The first scientific evidence of the presence of the Black Death in Africa
He report presented during the European Meeting of the Association of Paleopathology, states that “this is the first prehistoric genome of Y. pestis found outside of Eurasia that provides molecular evidence for the presence of plague in Ancient Egypt.” Is proof that the pathogen reached a greater geographical presence at an earlier time than has been tested so far.
The scientists used the target-target metagenomics method, a technique that allows ancient pathogens to be identified by analyzing DNA fragments extracted from human remains. And they found that The mummy suffered severe symptoms of the plague before his death.
Another implication of this analysis carried out by the Italian research center Eurac Research is thathelps support theories of possible outbreaks of bubonic plague on the banks of the Nile in the Ancient Age. Until now, previous studies only established hypotheses about the existence of outbreaks of the plague spread by rats that moved on the banks of the Nile, which then passed to the black rats that were present on commercial ships. And it was transmitted through fleas that lived on these animals that inoculated the bacillus to humans with their bite.

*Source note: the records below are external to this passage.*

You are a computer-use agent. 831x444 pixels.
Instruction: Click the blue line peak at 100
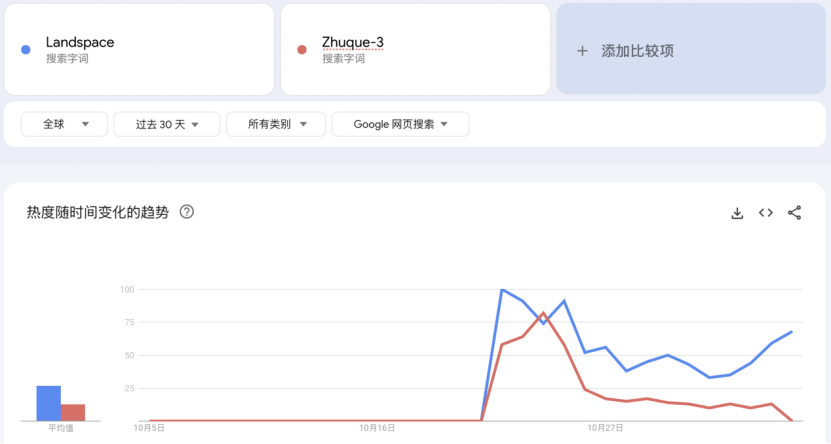(502, 290)
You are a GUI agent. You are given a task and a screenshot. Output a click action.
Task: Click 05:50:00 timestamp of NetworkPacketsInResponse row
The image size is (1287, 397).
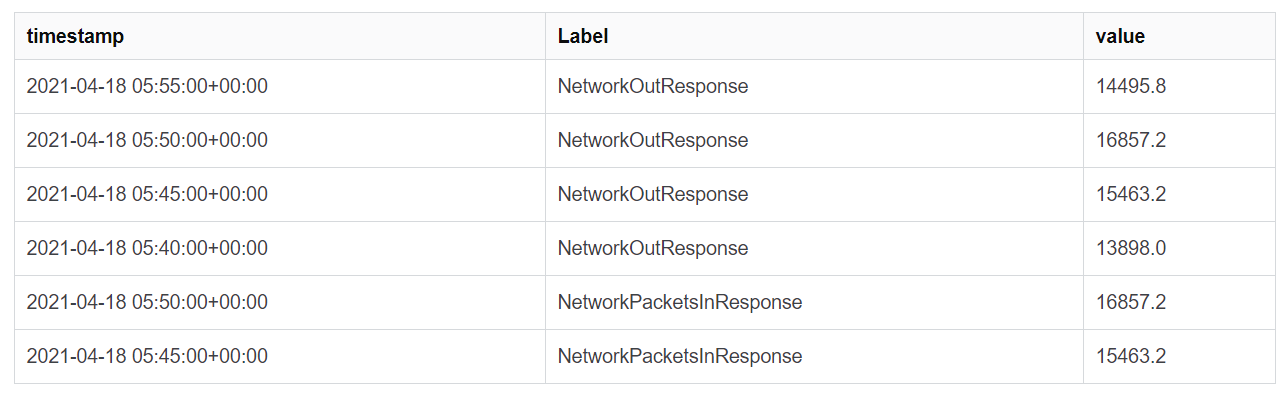click(280, 302)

The first archaeological evidence that revealed the presence of this infection were found in skeletons from 5,000 years ago, in Crimea. And in Africa, archaeologists had found documentary evidence of her presence in a letter from the Babylonian king Burnaburiash that tells that an Asian wife of Pharaoh Amenhotep III had died “during the plague.” And Tutankhamun’s restoration edict speaks of “When His Majesty appeared as king… the country was going through illness.” The high proportion of deaths in the Amarna cemetery suggested to researchers the action of an epidemic.
In the current study, the scientists point out that “the genomic data obtained need to be analyzed further to determine the variety of this ancient strain and characterize “its possible modes of transmission and pathology.”